Work to be completed: Please copy every line of the records below that holds the word "کتاب".

Stored records:
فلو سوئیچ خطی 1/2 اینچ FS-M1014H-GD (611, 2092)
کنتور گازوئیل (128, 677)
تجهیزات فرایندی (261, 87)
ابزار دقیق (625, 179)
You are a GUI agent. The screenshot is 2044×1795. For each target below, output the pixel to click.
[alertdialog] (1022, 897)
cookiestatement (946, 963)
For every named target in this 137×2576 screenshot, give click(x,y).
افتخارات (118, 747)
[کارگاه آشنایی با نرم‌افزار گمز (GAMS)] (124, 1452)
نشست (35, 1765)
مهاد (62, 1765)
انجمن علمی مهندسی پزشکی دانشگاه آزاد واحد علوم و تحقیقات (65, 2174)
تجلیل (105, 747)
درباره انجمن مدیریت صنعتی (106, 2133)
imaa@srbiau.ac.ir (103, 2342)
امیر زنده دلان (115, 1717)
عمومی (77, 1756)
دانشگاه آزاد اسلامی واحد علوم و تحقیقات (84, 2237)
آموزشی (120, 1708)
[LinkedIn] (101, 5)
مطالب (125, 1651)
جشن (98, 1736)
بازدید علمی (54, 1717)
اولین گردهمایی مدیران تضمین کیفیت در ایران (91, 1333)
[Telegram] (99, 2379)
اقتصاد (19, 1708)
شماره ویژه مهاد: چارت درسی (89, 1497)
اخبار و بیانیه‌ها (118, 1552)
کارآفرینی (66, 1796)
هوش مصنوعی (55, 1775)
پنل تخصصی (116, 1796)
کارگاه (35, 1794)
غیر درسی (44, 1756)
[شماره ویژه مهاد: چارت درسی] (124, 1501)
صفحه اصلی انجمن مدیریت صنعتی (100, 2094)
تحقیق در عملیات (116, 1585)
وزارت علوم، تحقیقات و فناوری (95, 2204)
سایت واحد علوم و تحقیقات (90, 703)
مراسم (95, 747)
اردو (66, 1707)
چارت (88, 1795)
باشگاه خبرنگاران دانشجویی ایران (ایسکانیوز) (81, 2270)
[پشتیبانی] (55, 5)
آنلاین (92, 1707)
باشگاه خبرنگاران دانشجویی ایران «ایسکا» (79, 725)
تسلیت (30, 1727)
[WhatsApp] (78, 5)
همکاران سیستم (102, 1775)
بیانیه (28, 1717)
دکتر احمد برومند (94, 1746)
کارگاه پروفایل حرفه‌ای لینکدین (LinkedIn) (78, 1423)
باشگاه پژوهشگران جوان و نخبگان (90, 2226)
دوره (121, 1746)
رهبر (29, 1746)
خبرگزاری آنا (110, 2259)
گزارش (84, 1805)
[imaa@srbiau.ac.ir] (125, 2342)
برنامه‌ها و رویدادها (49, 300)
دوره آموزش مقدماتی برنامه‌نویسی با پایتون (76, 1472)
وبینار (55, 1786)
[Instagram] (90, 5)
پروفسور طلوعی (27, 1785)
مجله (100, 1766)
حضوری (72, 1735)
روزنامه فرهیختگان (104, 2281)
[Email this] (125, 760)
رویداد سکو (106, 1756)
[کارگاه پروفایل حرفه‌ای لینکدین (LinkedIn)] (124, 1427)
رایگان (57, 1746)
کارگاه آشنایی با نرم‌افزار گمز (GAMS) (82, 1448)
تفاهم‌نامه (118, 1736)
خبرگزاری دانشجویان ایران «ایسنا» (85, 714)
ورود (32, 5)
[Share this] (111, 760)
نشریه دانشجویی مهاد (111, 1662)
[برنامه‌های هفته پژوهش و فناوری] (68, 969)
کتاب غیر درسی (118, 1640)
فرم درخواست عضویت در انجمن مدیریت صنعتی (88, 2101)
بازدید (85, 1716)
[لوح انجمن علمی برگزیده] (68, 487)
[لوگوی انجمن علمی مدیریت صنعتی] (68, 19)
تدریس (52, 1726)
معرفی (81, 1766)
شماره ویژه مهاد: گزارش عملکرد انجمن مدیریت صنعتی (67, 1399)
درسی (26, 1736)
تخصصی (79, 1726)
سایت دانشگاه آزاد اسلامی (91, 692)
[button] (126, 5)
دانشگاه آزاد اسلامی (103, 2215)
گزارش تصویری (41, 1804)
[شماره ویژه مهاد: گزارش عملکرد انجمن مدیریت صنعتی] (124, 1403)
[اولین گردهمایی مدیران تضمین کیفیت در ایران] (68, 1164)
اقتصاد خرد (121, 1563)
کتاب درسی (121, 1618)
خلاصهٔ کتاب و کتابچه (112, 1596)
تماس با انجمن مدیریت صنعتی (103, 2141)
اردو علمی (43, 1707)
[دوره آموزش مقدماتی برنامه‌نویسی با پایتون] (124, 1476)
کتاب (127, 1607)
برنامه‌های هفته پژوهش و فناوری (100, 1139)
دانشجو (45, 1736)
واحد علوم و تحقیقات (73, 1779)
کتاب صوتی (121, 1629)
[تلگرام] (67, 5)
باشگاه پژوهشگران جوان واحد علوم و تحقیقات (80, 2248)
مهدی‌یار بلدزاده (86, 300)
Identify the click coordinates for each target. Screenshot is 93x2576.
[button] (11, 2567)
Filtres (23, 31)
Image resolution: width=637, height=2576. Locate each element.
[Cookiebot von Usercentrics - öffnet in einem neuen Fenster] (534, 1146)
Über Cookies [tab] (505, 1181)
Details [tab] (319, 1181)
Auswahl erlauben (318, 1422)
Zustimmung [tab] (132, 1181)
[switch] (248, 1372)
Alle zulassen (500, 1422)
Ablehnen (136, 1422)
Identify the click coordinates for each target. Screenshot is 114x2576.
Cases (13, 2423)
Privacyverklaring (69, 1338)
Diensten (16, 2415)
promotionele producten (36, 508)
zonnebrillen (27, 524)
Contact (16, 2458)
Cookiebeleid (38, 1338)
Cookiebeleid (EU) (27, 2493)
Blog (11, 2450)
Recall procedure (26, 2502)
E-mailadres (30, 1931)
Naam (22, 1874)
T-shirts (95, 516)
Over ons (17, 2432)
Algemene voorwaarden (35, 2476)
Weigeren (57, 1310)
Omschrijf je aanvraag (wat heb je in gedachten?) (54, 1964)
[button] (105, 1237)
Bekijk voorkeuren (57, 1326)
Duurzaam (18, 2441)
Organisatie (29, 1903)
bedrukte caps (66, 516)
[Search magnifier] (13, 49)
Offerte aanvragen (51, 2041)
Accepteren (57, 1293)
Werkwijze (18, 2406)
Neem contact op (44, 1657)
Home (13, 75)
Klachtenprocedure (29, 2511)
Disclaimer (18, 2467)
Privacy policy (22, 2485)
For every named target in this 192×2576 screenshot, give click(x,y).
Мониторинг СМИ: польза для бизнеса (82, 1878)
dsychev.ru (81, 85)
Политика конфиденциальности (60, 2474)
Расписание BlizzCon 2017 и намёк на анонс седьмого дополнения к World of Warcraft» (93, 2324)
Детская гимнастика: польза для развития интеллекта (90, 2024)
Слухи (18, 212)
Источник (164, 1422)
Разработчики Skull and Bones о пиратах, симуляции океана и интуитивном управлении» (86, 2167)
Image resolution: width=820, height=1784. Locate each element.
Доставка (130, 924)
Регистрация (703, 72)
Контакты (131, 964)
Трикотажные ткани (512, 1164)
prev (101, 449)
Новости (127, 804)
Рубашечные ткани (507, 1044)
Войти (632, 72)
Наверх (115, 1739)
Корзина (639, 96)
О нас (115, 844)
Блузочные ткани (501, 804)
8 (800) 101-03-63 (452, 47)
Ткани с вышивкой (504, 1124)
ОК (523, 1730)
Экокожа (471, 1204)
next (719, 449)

Exercise response:
کتاب غیر درسی (118, 1640)
کتاب درسی (121, 1618)
خلاصهٔ کتاب و کتابچه (112, 1596)
کتاب (127, 1607)
کتاب صوتی (121, 1629)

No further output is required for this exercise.